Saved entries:

^^^^^^^^

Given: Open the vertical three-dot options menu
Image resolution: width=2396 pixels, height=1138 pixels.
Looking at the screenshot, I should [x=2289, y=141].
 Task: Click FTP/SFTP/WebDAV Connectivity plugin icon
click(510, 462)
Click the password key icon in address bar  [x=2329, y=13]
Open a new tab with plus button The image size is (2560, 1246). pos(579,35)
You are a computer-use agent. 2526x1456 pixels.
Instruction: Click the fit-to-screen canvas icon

^^^^^^^^

REQUIRED WORK: The word "Open" occurs on some lines of the data. Give the number of those lines only.

EXPECTED ANSWER: 2